For a host of reasons, the whats, whys and wherefores of Hungarian viticulture, eastern Europe’s most viticulturally oriented wine nation, are mostly unknown – the great white dessert wine Tokaji or maybe the fiery red called Egri Bikaver (Bull’s Blood) rank, but that’s where it all stops for most. And then there’s something called Somloi Juhfark. Yeah.

So just what the hell is Somloi Juhfark? Well, the first word is the Hungarian form of (“from the”) Somlo’ region which is situated in the northwestern section of Hungary, and Juhfark is the somewhat silly-sounding (at least to the Anglophone ear) for the region’s signature grape. The Somlo’ region is dominated by a large loaf-shaped mountain that rises from mostly flat land, and as it turns out, this feature is the remnants of an extinct volcano. Juhfark means “sheep’s tail” in Hungarian and the variety is so dubbed due to the fact that its berry bunches often resemble the shape of the rear appendage of said wooly creature.

To say that Jufark is not a run of the mill white grape variety is a dramatic understatement. In terms of it tendencies in the vineyard, it’s not the world’s fussiest vine variety, but it’s not exactly a weed either. Its yields are high, but it buds very early making it susceptible to late spring frosts and it can incur serious damage or even vine death from winter temepratures that drop too low. It is also quite prone to dampness-elicited ailments like botrytis and downy mildew. Thankfully, in addition to volcanic soils being a paradise for vines in terms of providing minerals and micro-nutrients, its loose, so-called “cold” characteristics make it exceptionally well-draining.
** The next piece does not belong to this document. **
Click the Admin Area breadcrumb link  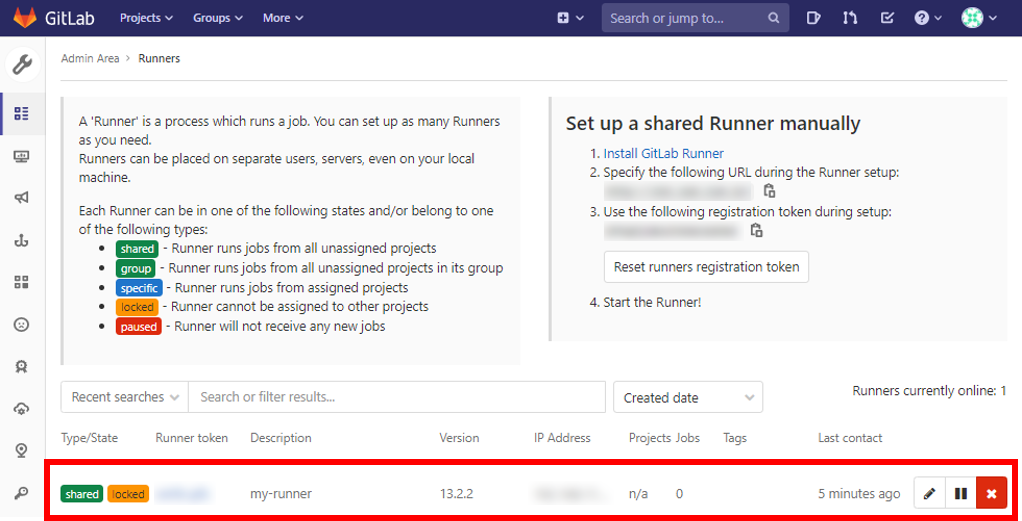click(x=90, y=59)
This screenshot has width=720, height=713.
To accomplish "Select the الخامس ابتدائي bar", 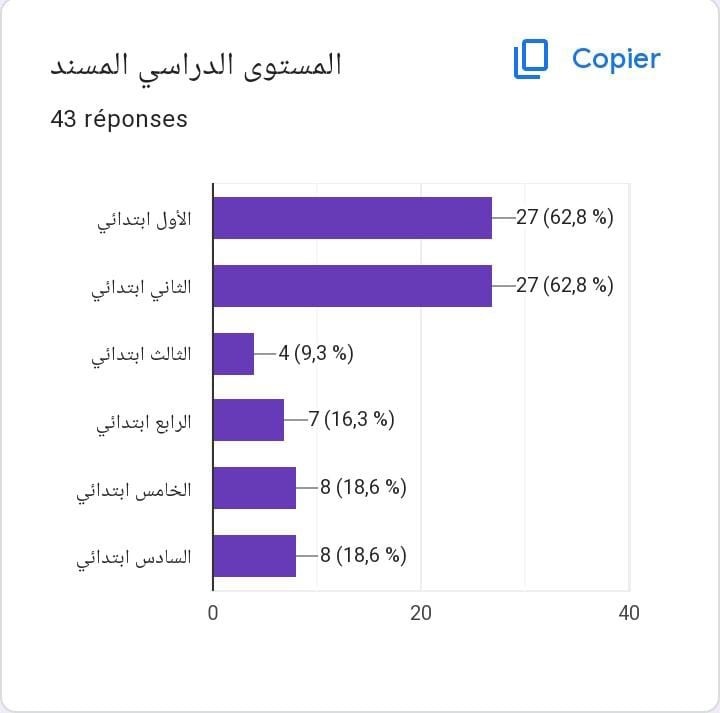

The real issues with Juhfark however rest mostly in its basic nature. This is a very high acid variety that if not handled right, can be pinched and tough. But even assuming proper siting and a good vintage, this is a variety that absolutely REQUIRES at least a few years of aging for it to really blossom, and if that aging is done in wood, all the better (this particular wine is aged for three years in large, re-used Hungarian oak barrels). But Juhfark’s oddness doesn’t stop there. To really get the most from a Juhfark wine it needs lengthy aeration after the cork is pulled and a full and proper decanting is often the only way to achieve this.

In terms of character, Juhfark is weird. Period. As already mentioned, it is very high in acid, but also typically very high in alcohol as well (this one reaches 14.5%!) and it powerfully channels the smoky flavors from Somlo’ volcanic soils as well as possessing a powerful, sapid “twang” that no other grape anywhere can replicate, and there are more than a few drinkers that would say “thankfully”. This is not a to give to your Aunt Tilly if you get me…Juhfark is absolutely not Pinot Grigio or Chardonnay, and Juhfarking better believe it.

This is the sort of wine that should be served with a non-Hungarian menu under the penalty of incarceration or death, so to avoid these pains, I matched this truly unique wine with a cream of savoy cabbage soup followed by pork cutlets cooked with green beans, yellow banana pepper, white wine, sour cream, tomato, paprika et al. with potato dumplings on the side.





Fekete Pince Somlovasarhely Juhfark 2011

Seductive yellow/golden color. Super concentrated aromas of lemon oil, yellow pomegranate nectar, white currant jam, yellow flowers, sweet herbs, ginger, honey, toasted hazelnut and a touch of coal smoke. The palate is viscously full-bodied and very intense with a cutting and fiery but elegant acidity that beautifully balances big, powerful and luscious flavors of apricot, peach nectar, orange cream with a strong salty undertow. Very long and concentrated finish. The unquestionable paradigm for this region and variety.